If a tree was neglected or badly pruned in the previous season, it places out more fruit than it can support, and that means you must thin the fruit to avoid broken branches and encourage healthy growth of the remaining fruit. Some species drop their fruit to naturally thin out the harvest, like citrus, figs and cherries. For those fruit trees which do not, like persimmons, all stone fruits along with all Asian pear species, thin rear the harvest once the fruit is small. Thinning in this situation means to get rid of overabundant fruit, and that means you prune just the fruit and its own stem from the branch. It does not mean to cut the branches back back to where they originate as you do when training a young fruit tree.


If you prune fruit, then timing is critical. If you do it too late, the remaining fruit might not benefit enough, staying little. If you thin too early, the stone fruits might split their pits, defeating the intent of thinning out the harvest. The University of California School of Agriculture and Natural Resources suggests thinning when fruit is less than an inch in diameter, typically in April to early May. This reduces the potential for limb damage and makes sure that the remaining fruit grows larger.

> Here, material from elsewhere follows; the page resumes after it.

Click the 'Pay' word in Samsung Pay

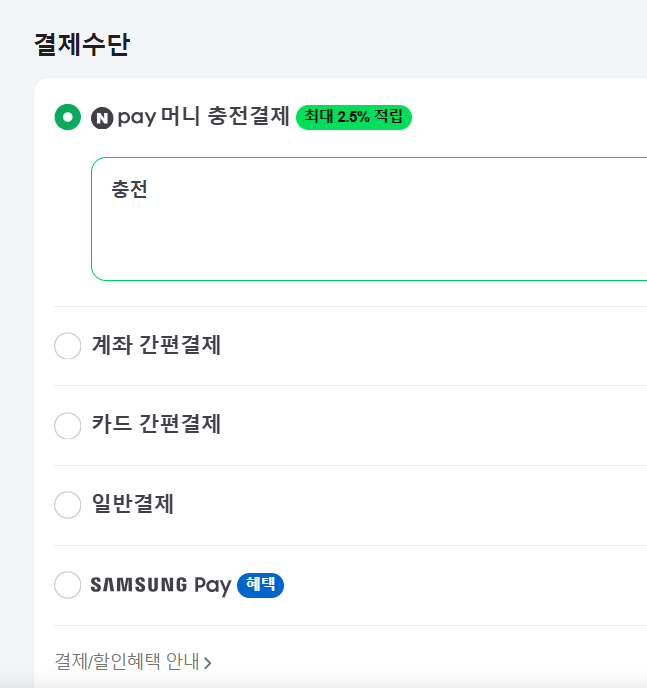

Pruning whilst fruit is about the branch opens the fruit into several potentially harmful conditions. It eliminates leaves, which aids the fruit tree create its harvest, slows the ripening of the fruit and exposes the tree into the potential of sunburn. Whitewash the newly exposed limbs, or even utilize a mix of equal parts white latex paint and water to protect against sunburn. An open ended is appealing to insects and fungal spores, so prune if the weather is warm. Prune large limbs in the first weeks of April, recommends the University of California. This timing allows open wounds to heal quickly, which reduces the potential for wounds to decay or decay. They also recommend against using sealants to seal cuts created when pruning. Rather, leave the cuts open to the air to dry naturally.